(WORK INSTRUCTIONS): When you reach the line with "[Logo] (54, 20)" in the data below, begin printing lines exactly, and stop once the line with "Beneficios Black (190, 2390)" has been printed.

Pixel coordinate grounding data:
┌────────

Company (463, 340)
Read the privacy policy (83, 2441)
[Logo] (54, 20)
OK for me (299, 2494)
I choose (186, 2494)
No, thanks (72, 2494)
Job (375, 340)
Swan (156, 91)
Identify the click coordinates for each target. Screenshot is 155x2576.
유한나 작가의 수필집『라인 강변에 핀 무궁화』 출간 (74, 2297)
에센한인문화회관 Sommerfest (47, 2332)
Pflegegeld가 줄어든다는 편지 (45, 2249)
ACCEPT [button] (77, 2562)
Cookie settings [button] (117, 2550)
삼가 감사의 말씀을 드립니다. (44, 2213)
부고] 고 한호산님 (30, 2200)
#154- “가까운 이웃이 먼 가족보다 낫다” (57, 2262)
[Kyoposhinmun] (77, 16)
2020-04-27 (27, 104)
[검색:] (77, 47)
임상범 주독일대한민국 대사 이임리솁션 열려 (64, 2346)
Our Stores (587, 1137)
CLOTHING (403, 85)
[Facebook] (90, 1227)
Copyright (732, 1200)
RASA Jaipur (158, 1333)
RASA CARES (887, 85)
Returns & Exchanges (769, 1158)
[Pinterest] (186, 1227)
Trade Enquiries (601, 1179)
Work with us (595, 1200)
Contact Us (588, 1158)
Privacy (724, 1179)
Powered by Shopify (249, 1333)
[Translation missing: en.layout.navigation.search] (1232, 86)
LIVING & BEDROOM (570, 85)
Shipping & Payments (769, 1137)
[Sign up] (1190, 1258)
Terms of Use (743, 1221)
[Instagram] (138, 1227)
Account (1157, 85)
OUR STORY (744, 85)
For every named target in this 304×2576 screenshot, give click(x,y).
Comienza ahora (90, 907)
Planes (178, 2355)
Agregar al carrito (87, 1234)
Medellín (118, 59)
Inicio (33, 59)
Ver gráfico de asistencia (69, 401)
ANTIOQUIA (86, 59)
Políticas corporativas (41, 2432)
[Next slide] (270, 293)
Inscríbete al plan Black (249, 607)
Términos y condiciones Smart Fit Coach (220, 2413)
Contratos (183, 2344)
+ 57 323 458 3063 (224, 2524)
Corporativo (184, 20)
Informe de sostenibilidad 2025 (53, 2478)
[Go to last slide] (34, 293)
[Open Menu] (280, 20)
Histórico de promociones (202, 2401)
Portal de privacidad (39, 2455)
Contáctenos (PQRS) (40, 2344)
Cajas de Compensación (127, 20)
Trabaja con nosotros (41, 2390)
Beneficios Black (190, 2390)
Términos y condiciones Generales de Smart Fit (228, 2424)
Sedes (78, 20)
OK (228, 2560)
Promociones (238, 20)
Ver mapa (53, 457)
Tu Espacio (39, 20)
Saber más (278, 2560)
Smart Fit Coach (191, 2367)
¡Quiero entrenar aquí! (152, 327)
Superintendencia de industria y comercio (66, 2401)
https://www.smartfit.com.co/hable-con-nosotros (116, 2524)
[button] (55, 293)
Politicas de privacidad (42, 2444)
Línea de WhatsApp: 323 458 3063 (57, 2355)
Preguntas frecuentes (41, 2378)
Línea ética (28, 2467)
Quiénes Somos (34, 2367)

└────────

(EXERCISE RESULT):
[Logo] (54, 20)
OK for me (299, 2494)
I choose (186, 2494)
No, thanks (72, 2494)
Job (375, 340)
Swan (156, 91)
Identify the click coordinates for each target. Screenshot is 155x2576.
유한나 작가의 수필집『라인 강변에 핀 무궁화』 출간 (74, 2297)
에센한인문화회관 Sommerfest (47, 2332)
Pflegegeld가 줄어든다는 편지 (45, 2249)
ACCEPT [button] (77, 2562)
Cookie settings [button] (117, 2550)
삼가 감사의 말씀을 드립니다. (44, 2213)
부고] 고 한호산님 (30, 2200)
#154- “가까운 이웃이 먼 가족보다 낫다” (57, 2262)
[Kyoposhinmun] (77, 16)
2020-04-27 (27, 104)
[검색:] (77, 47)
임상범 주독일대한민국 대사 이임리솁션 열려 (64, 2346)
Our Stores (587, 1137)
CLOTHING (403, 85)
[Facebook] (90, 1227)
Copyright (732, 1200)
RASA Jaipur (158, 1333)
RASA CARES (887, 85)
Returns & Exchanges (769, 1158)
[Pinterest] (186, 1227)
Trade Enquiries (601, 1179)
Work with us (595, 1200)
Contact Us (588, 1158)
Privacy (724, 1179)
Powered by Shopify (249, 1333)
[Translation missing: en.layout.navigation.search] (1232, 86)
LIVING & BEDROOM (570, 85)
Shipping & Payments (769, 1137)
[Sign up] (1190, 1258)
Terms of Use (743, 1221)
[Instagram] (138, 1227)
Account (1157, 85)
OUR STORY (744, 85)
For every named target in this 304×2576 screenshot, give click(x,y).
Comienza ahora (90, 907)
Planes (178, 2355)
Agregar al carrito (87, 1234)
Medellín (118, 59)
Inicio (33, 59)
Ver gráfico de asistencia (69, 401)
ANTIOQUIA (86, 59)
Políticas corporativas (41, 2432)
[Next slide] (270, 293)
Inscríbete al plan Black (249, 607)
Términos y condiciones Smart Fit Coach (220, 2413)
Contratos (183, 2344)
+ 57 323 458 3063 (224, 2524)
Corporativo (184, 20)
Informe de sostenibilidad 2025 (53, 2478)
[Go to last slide] (34, 293)
[Open Menu] (280, 20)
Histórico de promociones (202, 2401)
Portal de privacidad (39, 2455)
Contáctenos (PQRS) (40, 2344)
Cajas de Compensación (127, 20)
Trabaja con nosotros (41, 2390)
Beneficios Black (190, 2390)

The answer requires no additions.